Cyber Security Leader

• Company GE
• No. of Openings 10+
• Salary Not Disclosed
• Work Type on-site

Job Description :

Job Description Summary

As a Cyber security leader, You will provide Leadership on Cyber security by working both with the product teams and the Global teams and help to draw out the strategy for Ultrasound Handheld products with the vision of building and sustaining product competencies and customer orientation to provide timely patient care. You will also be a part of extended team of the Global Cyber security team to constantly update to the latest technologies and processes.GE Healthcare is a leading global medical technology and digital solutions innovator. Our mission is to improve lives in the moments that matter.

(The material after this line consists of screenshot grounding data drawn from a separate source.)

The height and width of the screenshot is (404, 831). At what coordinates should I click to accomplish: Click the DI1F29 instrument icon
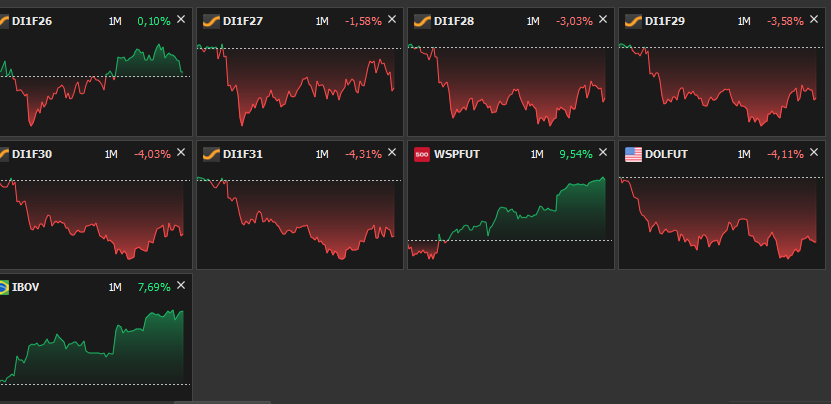click(632, 21)
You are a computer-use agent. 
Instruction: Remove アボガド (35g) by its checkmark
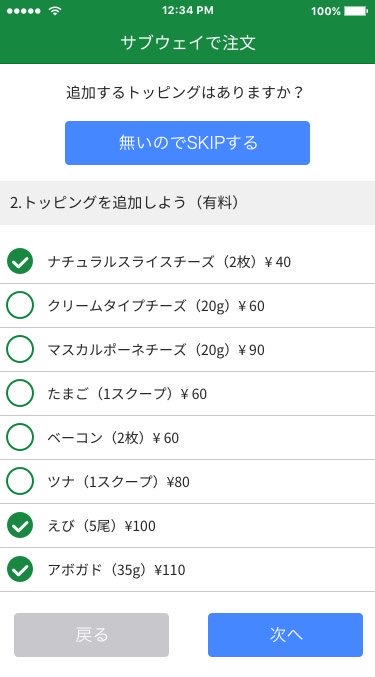20,569
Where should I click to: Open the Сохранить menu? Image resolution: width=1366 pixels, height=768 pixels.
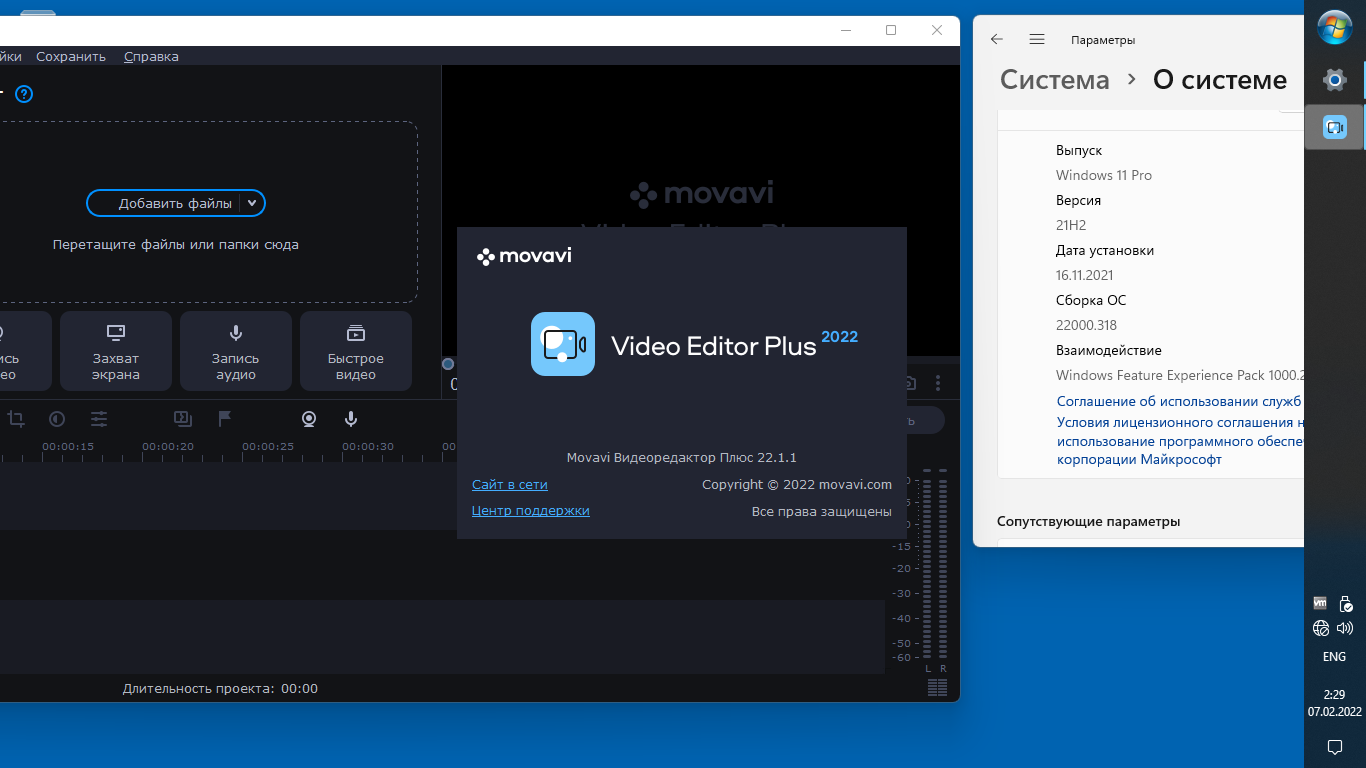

Unlock your ambition, turn ideas into world-changing realities, and join an organization where every voice makes a difference, and every difference builds a healthier world.

Job Description

Responsibilities

You will be responsible to:
 

• Conduct security and privacy assessments which includes Vulnerability Assessment and Penetration Testing ( VAPT ) to determine compliance and security posture
• Assess the security for software/Product architecture – guide the product architects to ensure security is built into at the design level itself
• Assist business units in the development and implementation of product security and Privacy practices including policies, standards, guidelines, and procedures.
• Verify that security and privacy requirements defined in the security plans, policies, and procedures are followed and protection measures are functioning as intended.
• Guide the business unit in their management of the resolution of security audit or review findings.
• Provide security risk management and security advice as well as advice on strategic direction relating to product and information security.
• Assist with security incidents and review risk and impact of breaches to protected systems.
• Review proposed services, engineering changes, and feature requests for security implications and needed security controls.
   

Qualifications/Requirements
 

• Bachelor’s degree in engineering
• 10+ years of Industry experience with 5+ years of experience in development and security experience which includes application security, mobile security, network security, OS security, Cloud Security, IoT Security
• Product/Information security experience in all phases of service/product development and deployment including architecture, design, development, testing and deployment.
• Experience in designing security solutions.
• Hands-on experience in execution and review of Static Code Analysis reports and ability to discuss with development teams for true positives.
• Experience and knowledge of penetration testing methodologies, tools and automation of test scenarios.
• Conducting information security analyses, audits, and reviews
   

Desired:
 

• Experience of Information security assessment in healthcare sector/ IoT / Embedded Security
• Experience with NIST 800-53, CIS/STIG benchmark audit
• Ideal candidate would have worked on the software development initially and then graduated in to either -S/W Lead/security assessments ensuring security in the product design
   

Preferred Skills:
 

• Knowledge of secure software development lifecycle and practices such as threat modelling, security reviews, penetration tests, and security incident response
• Understanding of security by design principles and architecture level security concepts
• Exposure to privacy requirements
• Knowledge of current and emerging security threats and techniques for exploiting security vulnerabilities
• Knowledge of Security engineering, information system architecture and security controls (e.g., firewall and border router configurations, wireless architectures, specialized appliances)
• Implementation of Cryptography, various Encryption Algorithms, Public key Infrastructure (PKI) and Certificate Authority (CA), OAUTH authentication, 2FA
• Experience in Rest Api, Kubernetes and container security assessments.